◆ **WORK TO COMPLETE**: Of all the entries below, only the lines from the one with "Where should I click to: Open" up to and including the one with "Task: Open Network TX widget actions menu" are to be duplicated exactly.

◆ **TASK INPUT**:
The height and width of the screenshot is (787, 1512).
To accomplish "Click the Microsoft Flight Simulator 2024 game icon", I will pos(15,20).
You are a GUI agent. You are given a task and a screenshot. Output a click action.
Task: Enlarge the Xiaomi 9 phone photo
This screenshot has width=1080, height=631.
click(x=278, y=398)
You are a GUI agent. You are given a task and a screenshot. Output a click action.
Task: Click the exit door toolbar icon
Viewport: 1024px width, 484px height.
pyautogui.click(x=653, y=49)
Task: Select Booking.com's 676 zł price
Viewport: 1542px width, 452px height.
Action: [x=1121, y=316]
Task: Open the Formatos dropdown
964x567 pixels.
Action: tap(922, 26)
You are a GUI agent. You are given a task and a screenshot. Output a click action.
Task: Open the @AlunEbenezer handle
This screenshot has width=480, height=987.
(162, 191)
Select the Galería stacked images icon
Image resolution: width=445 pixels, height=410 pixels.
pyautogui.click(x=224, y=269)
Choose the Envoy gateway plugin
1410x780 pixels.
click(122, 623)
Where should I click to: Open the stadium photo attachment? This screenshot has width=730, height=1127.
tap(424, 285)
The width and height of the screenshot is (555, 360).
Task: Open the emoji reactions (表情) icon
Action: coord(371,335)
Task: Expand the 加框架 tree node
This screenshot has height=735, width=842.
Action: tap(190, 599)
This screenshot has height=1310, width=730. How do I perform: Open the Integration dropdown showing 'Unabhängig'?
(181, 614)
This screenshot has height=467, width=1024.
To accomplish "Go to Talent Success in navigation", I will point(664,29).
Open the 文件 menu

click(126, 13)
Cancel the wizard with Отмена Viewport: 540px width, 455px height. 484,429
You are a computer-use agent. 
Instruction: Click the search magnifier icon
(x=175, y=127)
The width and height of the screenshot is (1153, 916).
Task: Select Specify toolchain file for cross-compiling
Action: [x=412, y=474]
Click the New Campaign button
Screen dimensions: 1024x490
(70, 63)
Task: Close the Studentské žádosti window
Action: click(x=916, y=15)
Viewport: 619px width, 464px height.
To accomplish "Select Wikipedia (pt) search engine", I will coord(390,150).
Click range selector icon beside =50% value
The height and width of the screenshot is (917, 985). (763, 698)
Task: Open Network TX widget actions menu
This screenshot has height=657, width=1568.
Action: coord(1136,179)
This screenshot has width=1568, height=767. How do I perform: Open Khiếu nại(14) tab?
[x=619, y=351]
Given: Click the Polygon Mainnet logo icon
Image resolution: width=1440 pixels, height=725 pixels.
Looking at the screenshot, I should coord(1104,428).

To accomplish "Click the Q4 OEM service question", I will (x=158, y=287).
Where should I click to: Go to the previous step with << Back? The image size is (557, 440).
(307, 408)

◆ **EXERCISE SOLUTION**:
Where should I click to: Open the stadium photo attachment? This screenshot has width=730, height=1127.
tap(424, 285)
The width and height of the screenshot is (555, 360).
Task: Open the emoji reactions (表情) icon
Action: coord(371,335)
Task: Expand the 加框架 tree node
This screenshot has height=735, width=842.
Action: tap(190, 599)
This screenshot has height=1310, width=730. How do I perform: Open the Integration dropdown showing 'Unabhängig'?
(181, 614)
This screenshot has height=467, width=1024.
To accomplish "Go to Talent Success in navigation", I will point(664,29).
Open the 文件 menu

click(126, 13)
Cancel the wizard with Отмена Viewport: 540px width, 455px height. 484,429
You are a computer-use agent. 
Instruction: Click the search magnifier icon
(x=175, y=127)
The width and height of the screenshot is (1153, 916).
Task: Select Specify toolchain file for cross-compiling
Action: [x=412, y=474]
Click the New Campaign button
Screen dimensions: 1024x490
(70, 63)
Task: Close the Studentské žádosti window
Action: click(x=916, y=15)
Viewport: 619px width, 464px height.
To accomplish "Select Wikipedia (pt) search engine", I will coord(390,150).
Click range selector icon beside =50% value
The height and width of the screenshot is (917, 985). (763, 698)
Task: Open Network TX widget actions menu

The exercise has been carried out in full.